Researchers Discover New Gene Linked to Cone and Cone-Rod Dystrophies
Foundation-funded researchers at the Radboud University Medical Center in the
Netherlands have found that mutations in the gene POC1B can cause cone dystrophy (COD) and cone-rod dystrophy
(CRD). These retinal degenerative conditions are characterized by progressive
loss of central vision, with CRD also leading to peripheral vision loss. The
discovery of harmful defects in POC1B will help scientists diagnose more
patients and identify targets for vision-saving therapies. Results of the study
were published in The
American Journal of Human Genetics.
The researchers used whole-exome sequencing (WES) to search for the disease-causing gene in affected families. The state-of-the-art approach involves targeting the exome, the regions in a person’s DNA that are most likely to harbor harmful mutations. The exome contains the code for making proteins essential to the health and function of cells, including those of the retina.
More than three billion “letters” make up a person’s DNA. The exome is only 1.5 percent of those letters, providing a relatively narrow target for finding genetic defects. Ultimately, the Radboud scientists found POC1B mutations in three siblings from a Turkish family as well as a Dutch individual.
Prior to the advent of WES four years ago, studies to find new, disease-causing genes took considerably more time, were more frequently unsuccessful and required larger numbers of affected individuals and families.
“Advanced gene-sequencing technologies are greatly accelerating the discovery of new retinal-disease genes,” says Stephen Rose, Ph.D., chief research officer at the Foundation Fighting Blindness. “Each new discovery adds another piece to the large retinal-disease puzzle and moves us closer to treatments and cures.” More than two dozen genes have been linked to COD and CRD.
The investigators learned more about POC1B’s role in the retina by turning the gene off in zebrafish during their development. The resulting fish had shorter-than-normal photoreceptors and did not respond to a visual stimulus.

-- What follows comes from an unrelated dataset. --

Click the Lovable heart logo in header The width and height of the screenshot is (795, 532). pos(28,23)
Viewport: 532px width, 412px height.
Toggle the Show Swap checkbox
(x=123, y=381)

“This advancement would not have been possible without collaborating experts from diverse fields — including genetics, cell biology and zebrafish modeling — to identify and confirm the rare causes of these vision impairments,” says Frans Cremers, Ph.D., a genetic researcher involved in the study. Anneke den Hollander, Ph.D., and Susanne Roosing also participated in the genetic research. Ronald Roepman, Ph.D., and Ideke Lamers provided expertise in cell biology. Erik de Vrieze, Ph.D., and Erwin van Wijk, Ph.D., conducted the zebrafish studies.
COD, CRD and other retinal degenerations that affect cones can be particularly difficult for vision, because cones are the photoreceptors that enable people to read, recognize faces, drive and see in lighted conditions. Rods provide night and peripheral vision.
Mutations in POC1B can cause autosomal recessive forms of the condition, meaning it was inherited from parents who carry the disease but are not affected. Their children have a one-in-four chance of getting the condition.
FFB provides nearly $1.8 million in funding for genetic, imaging and protein studies at Radboud University.